* _Reading text_:
▬▬▬▬▬▬
Friday, August 28, 2009

MIMO--Multiple Input Multiple Output

In the development of 3G and 4G networks increasing the data rates of wireless networks is one of the top priorities.

MIMO refers to the use of multiple antennas on both the transmitter or receiver to improve throughput and performance . It uses the phenomenon known as multipath (a RF signal bounces off walls and other structures and hits the antenna at different times) and organizes the mulitple occurences of the signal to achieve better performance.

In this MIMO primer the author describes a basic MIMO system which uses two, sometimes three antennas, to receive an RF signal. By measuring multiple signals over time, the signal processing in the system can reduce noise or interference from the multipath fading effect. It is used as part of the 802.11n specification to improve bandwidth.

Areas of future research into MIMO related to multi-user environments with multiple access schemes. Also, a great deal of research has yet to be implemented in hardware. For a further review, please check out this article.

Best regards,

Hall T.

Friday, August 21, 2009

Radio Technologies -- OFDM

OFDM stands for Orthogonal Frequency Division Multiplexing It is a digital modulation method that works well in challenging environments such as noisy or highly attenuated communication mediums. It translates multiple signals with each signal occupying its own frequency. A tutorial can be found here.

The technology has been around for over 40 years and patented in 1970 but found popularity in the early 2000s when bandwidth requirements for wireless demanded higher throughputs at a lower cost. In this article the author outlines a short history of OFDM and talks about why it was adopted. OFDM uses narrowband carriers with each signal transmitted in parallel but at a different frequency. By placing these signals called sub-carrieres closely but not overlapping. The term orthogonal refers to the mathematical relationship of the signals, and not the spatial. OFDM uses a guard interval to protect against multipath signal interference.
▬▬▬▬▬▬
* _Dataset section_:
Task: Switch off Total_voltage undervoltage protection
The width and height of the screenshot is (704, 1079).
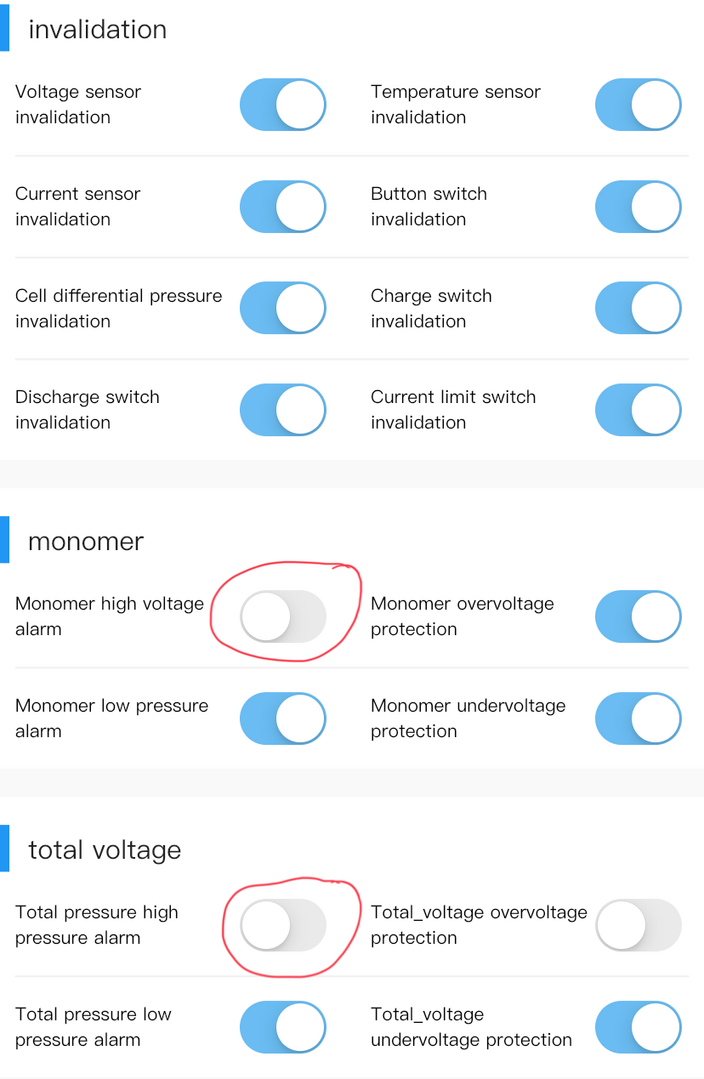Action: (x=638, y=1027)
▬▬▬▬▬▬
According to the blog posts on MIMO and OFDM, in what year was OFDM patented?

1970